The data files are taken from http://www.cs.cmu.edu/~epxing/Class/10701/HW/ The Kmean algorithm can also be found: http://www.cs.cmu.edu/~epxing/Class/10701/Lecture/lecture10-clustering.pdf The basic algorithm is as following:
- First choose the number of cluster, say K, you wish to find. If the number of clusters is not known a priori, there are methods to find the optimal number.
- Randomly assign K training data as initial centre of cluster.
- Find the (Euclidean) distance of training data with each of training data.
- Assign each data point to the cluster centre whose mean yields the minimum.
- Update the cluster centroids as the mean of all those points assigned to the particular cluster.
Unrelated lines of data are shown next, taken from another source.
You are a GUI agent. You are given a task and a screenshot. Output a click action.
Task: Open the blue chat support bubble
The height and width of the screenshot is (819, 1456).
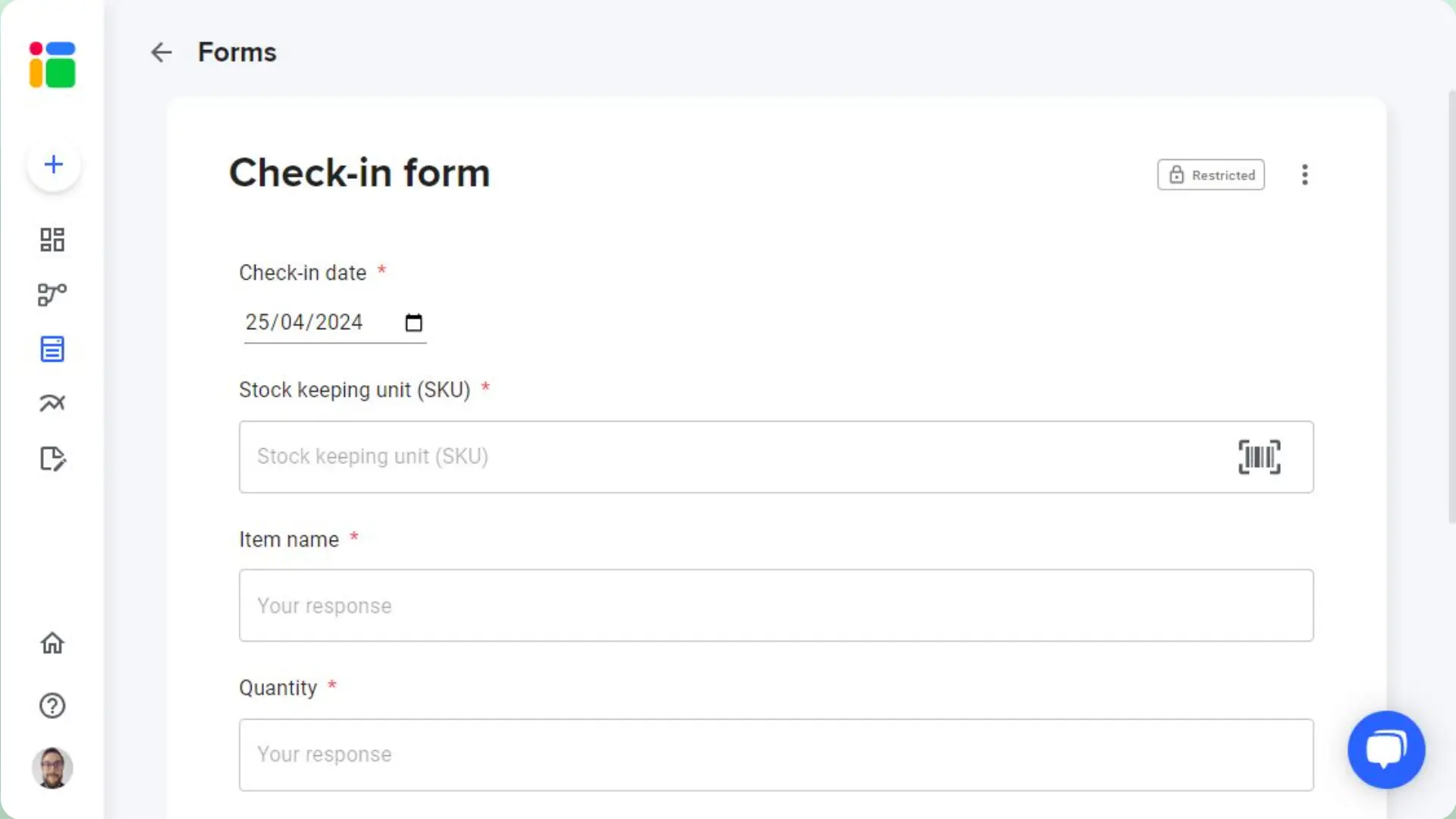click(x=1385, y=749)
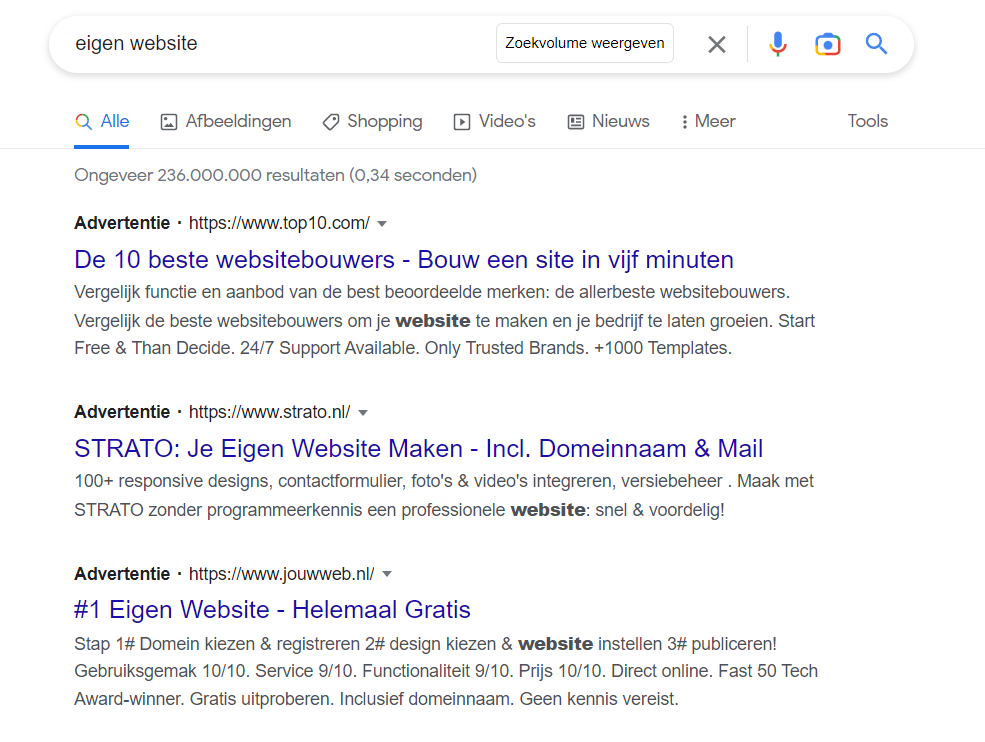Open the Nieuws results tab

coord(608,122)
In using Kmean some points are important to note. First, Kmean is sensitive to initialization. Hence, one should run the program many times. Second, Kmean algorithm could stuck in a local minimum, and feature scaling could improve clustering (to see this explicitly compare two plots labelled as Kmean++ with and without normalization). In the case, where the number of clusters are not known, it is customary to plot the Kmean objective (cost) function vs the total number of clusters, and choose the value of K where cost function drop substantially, if such a point exist.
Kmean++ is another version of Kmean with improved initialization, proposed in 2007 by David Arthur and Sergei Vassilvitskii. The initialization algorithm is as following:
- Choose one center uniformly at random from among the data points.
- For each data point x, compute D(x), the distance between x and the nearest center that has already been chosen.
- Choose one new data point at random as a new center, using a weighted probability distribution where a point x is chosen with probability proportional to D(x)^2.
- Repeat Steps 2 and 3 until k centers have been chosen.